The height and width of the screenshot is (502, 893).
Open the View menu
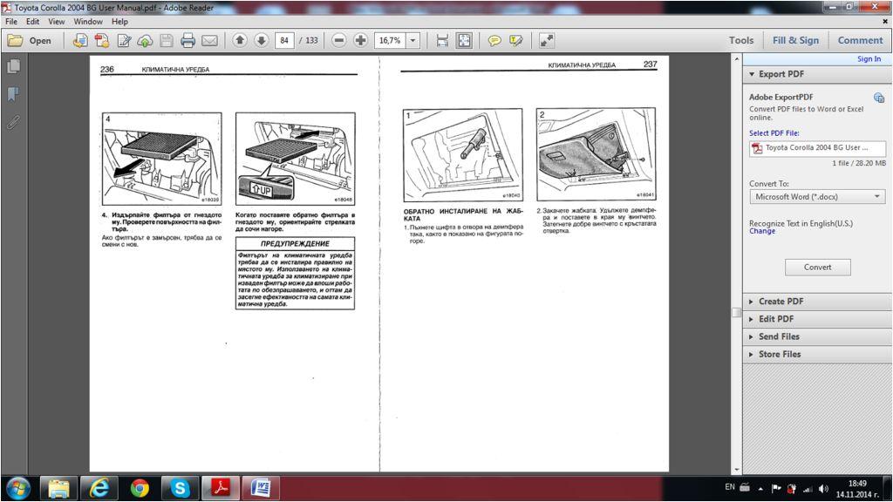point(57,21)
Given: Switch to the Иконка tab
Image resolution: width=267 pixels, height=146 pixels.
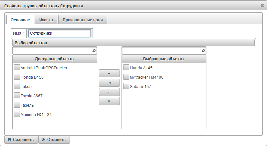Looking at the screenshot, I should [x=46, y=20].
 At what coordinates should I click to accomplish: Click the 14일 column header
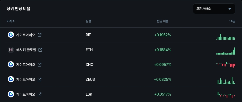tap(232, 21)

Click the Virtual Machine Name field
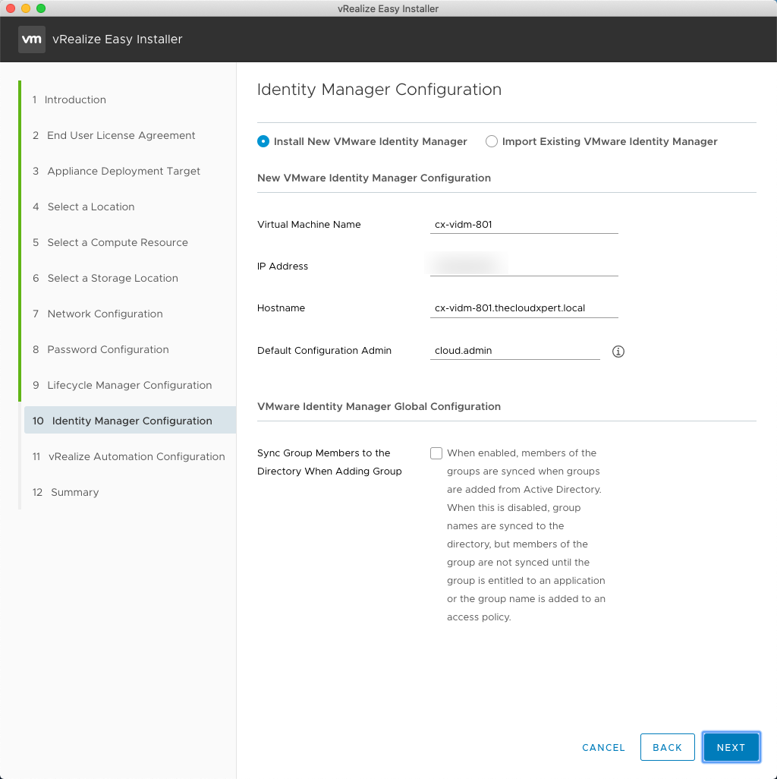524,225
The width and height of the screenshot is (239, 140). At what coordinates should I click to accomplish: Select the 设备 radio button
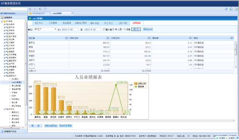pyautogui.click(x=125, y=29)
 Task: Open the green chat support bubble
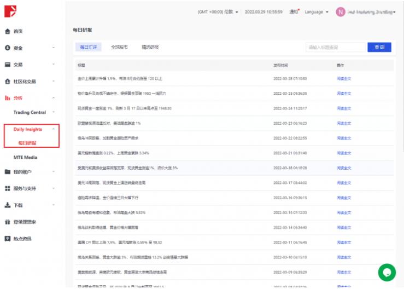click(x=387, y=272)
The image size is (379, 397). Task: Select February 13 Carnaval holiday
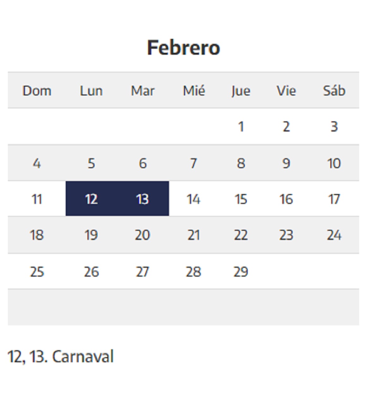[142, 199]
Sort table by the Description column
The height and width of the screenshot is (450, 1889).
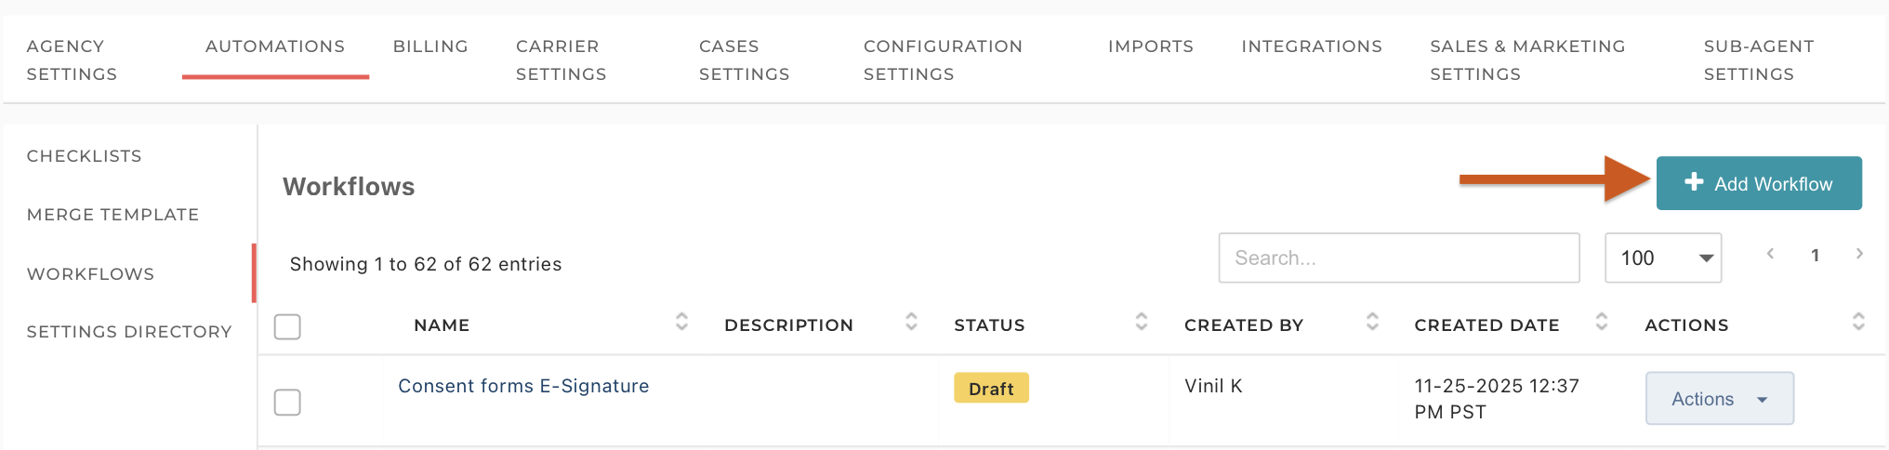[911, 323]
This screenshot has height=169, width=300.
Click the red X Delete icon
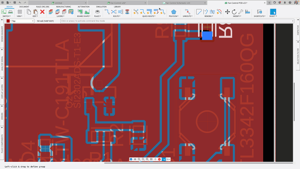click(x=42, y=12)
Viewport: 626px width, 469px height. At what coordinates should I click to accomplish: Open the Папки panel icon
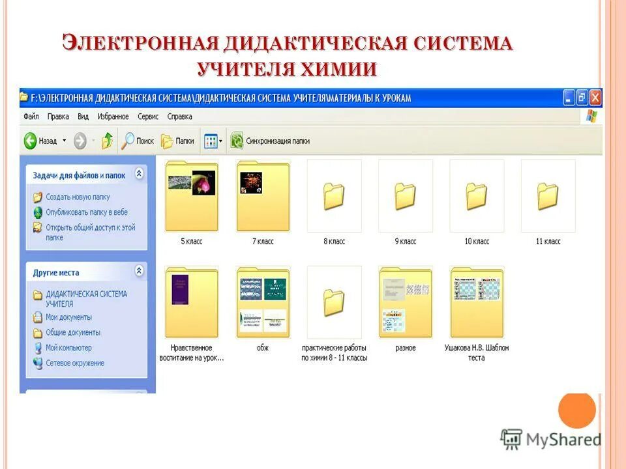tap(168, 140)
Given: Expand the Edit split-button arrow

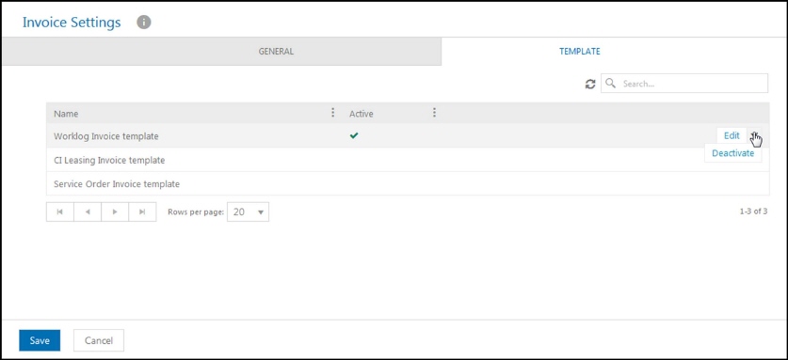Looking at the screenshot, I should click(754, 135).
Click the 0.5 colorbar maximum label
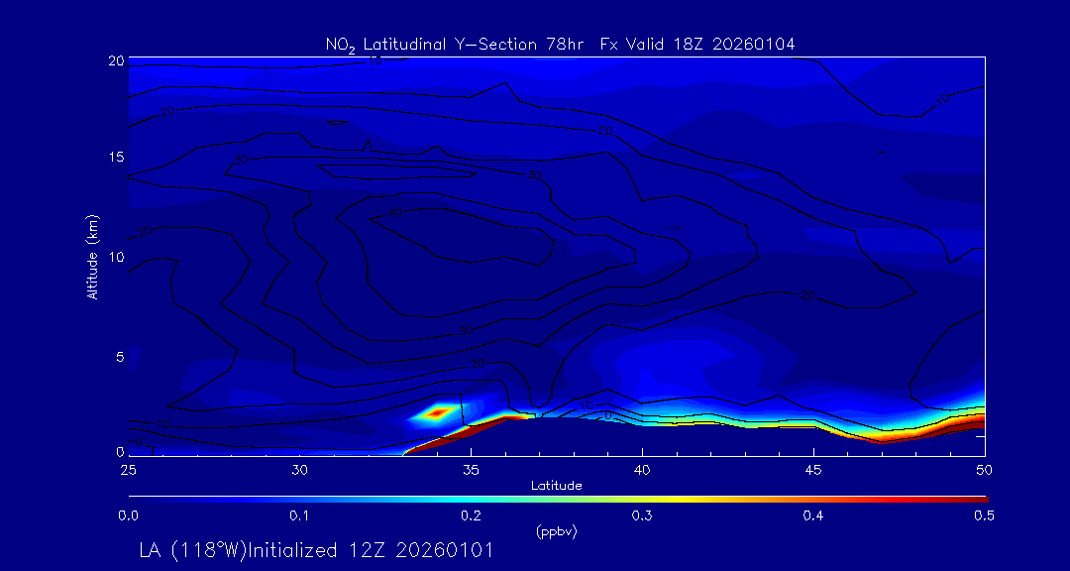This screenshot has width=1070, height=571. (x=985, y=515)
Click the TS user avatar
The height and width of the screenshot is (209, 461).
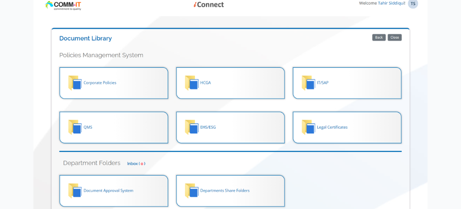[x=413, y=4]
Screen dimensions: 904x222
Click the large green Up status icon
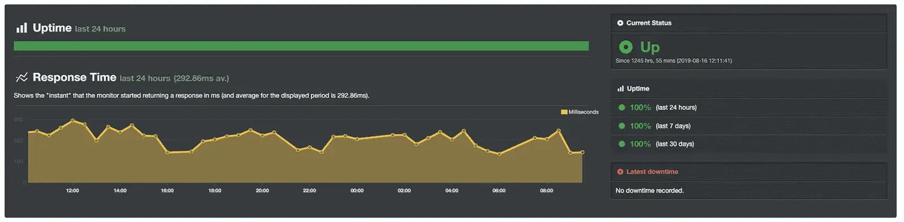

.....

Task description =>
Every line above should be printed again word for word, without its pictures.

Result of this exercise =>
The height and width of the screenshot is (502, 893).
Open the View menu
point(57,21)
Given: Switch to the Иконка tab
Image resolution: width=267 pixels, height=146 pixels.
Looking at the screenshot, I should [x=46, y=20].
 At what coordinates should I click to accomplish: Click the 14일 column header
tap(232, 21)

Click the Virtual Machine Name field
524,225
The width and height of the screenshot is (239, 140). At what coordinates should I click to accomplish: Select the 设备 radio button
pyautogui.click(x=125, y=29)
 Task: Open the green chat support bubble
click(x=387, y=272)
The image size is (379, 397). Task: Select February 13 Carnaval holiday
[142, 199]
Sort table by the Description column
The height and width of the screenshot is (450, 1889).
[911, 323]
This screenshot has height=169, width=300.
Click the red X Delete icon
click(x=42, y=12)
Viewport: 626px width, 469px height. At what coordinates should I click to accomplish: Open the Папки panel icon
tap(168, 140)
Given: Expand the Edit split-button arrow

Looking at the screenshot, I should click(754, 135).
Click the 0.5 colorbar maximum label
This screenshot has width=1070, height=571. (x=985, y=515)
Click the TS user avatar
The height and width of the screenshot is (209, 461).
[x=413, y=4]
Screen dimensions: 904x222
Click the large green Up status icon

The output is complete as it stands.